P. Lopez Garcia, B. Labedan & R. deRosa



  Bernard Labedan a résumé des travaux faits en collaboration avec Monica Riley sur les familles de protéines chez E. coli  qui suggèrent que beaucoup de protéines ancestrales étaient déjà formées de grands modules dont la taille et la fonction étaient proches de celles des protéines actuelles. Pour retrouver les homologies les plus anciennes, il faudra sans doute en venir à une analyse des protéines en terme modulaire et à des analyses structurales du type de celles proposées par Chris Sander. Le problème sera alors de distinguer entre homologie (structure commune héritée d'un ancêtre commun) et analogie (structure commune acquise par évolution convergente). En fait, tout le monde est tombé d'accord sur la nécessité de combiner les études génomiques (comparaison de séquences) et les données structurales qui peuvent être plus informatives au niveau des fonctions, afin d'analyser l'évolution de ces dernières, qui sont les véritables cibles de la sélection naturelle.



  Finalement la question se pose : est-il possible d'extrapoler du métabolisme actuel vers le métabolisme ancestral ? Guy Ourisson a présenté une tentative de ce genre dans le cas des membranes cellulaires qu'il considère comme ayant dû se former très tôt, peut-être avant tout autre processus. Il a montré comment la très grande variété des amphiphiles membranaires actuels, souvent découverts à partir de leurs "fossiles moléculaires" isolés de sédiments, forme une série évolutive. Par une analyse rétrograde, il en déduit que les premières membranes ont pu être formées par des phosphates de polyprényle, qu'il a obtenus par des réactions abiotiques - et donc peut-être prébiotiques.
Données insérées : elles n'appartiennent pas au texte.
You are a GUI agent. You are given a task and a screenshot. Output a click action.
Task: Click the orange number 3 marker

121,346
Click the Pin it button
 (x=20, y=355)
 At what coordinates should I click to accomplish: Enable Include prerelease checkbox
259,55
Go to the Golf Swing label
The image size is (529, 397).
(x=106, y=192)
  De son côté, Christian de Duve remonte du métabolisme actuel jusqu'au proto-métabolisme qui a précédé le monde à ARN (le monde à thioesters qu'il a popularisé dans son ouvrage Construire une cellule). Il s'élève contre l'idée absolutiste d'un monde à ARN omnipotent. Selon lui, toutes les enzymes actuelles n'ont pas été précédées par le ribozyme correspondant, et il faut imaginer un monde de catalyseurs peptidiques efficaces et très tôt diversifiés. Stanley Miller, qui avait fait le point sur l'état actuel de la recherche dans le domaine des origines de la vie dans sa conférence introductive, propose en conclusion un véritable programme de recherche expérimental pour relier la chimie prébiotique au métabolisme contemporain et avance plusieurs pistes nouvelles.


P. Cammarano, P. Lopez Garcia, A. Lazecano & A. Becerra



  En conclusion, Christian de Duve a souligné la qualité et l'intensité des discussions. En apparence, chacun avait gardé son point de vue sur les questions chaudement débattues, mais il était évident que les arguments apportés par les uns et les autres allaient nourrir dans les mois à venir de nombreuses reflexions, remises en questions, ou approfondissement des diverses hypothèses. La plupart d'entre nous vont se retrouver pour la rédaction d'une série d'articles à paraître dans un numéro spécial consacré à notre colloque par la revue internationale "Journal of Molecular Evolution". De l'avis de plusieurs participants, il s'agissait de l'une des meilleurs réunions scientifiques à laquelle ils avaient eu l'occasion de participer (le cadre des Treilles étant pour beaucoup dans cette appréciation), et nous espèrons tous renouveller cette expérience dans les années à venir.








 

 

Plusieurs articles issus de ces rencontres passionnantes ( ainsi que de nouvelles collaborations engagées aux Treilles ) ont étés publiés dans un numéro spécial de la revue "Journal of Molecular Evolution" Vol 49, Oct 1999.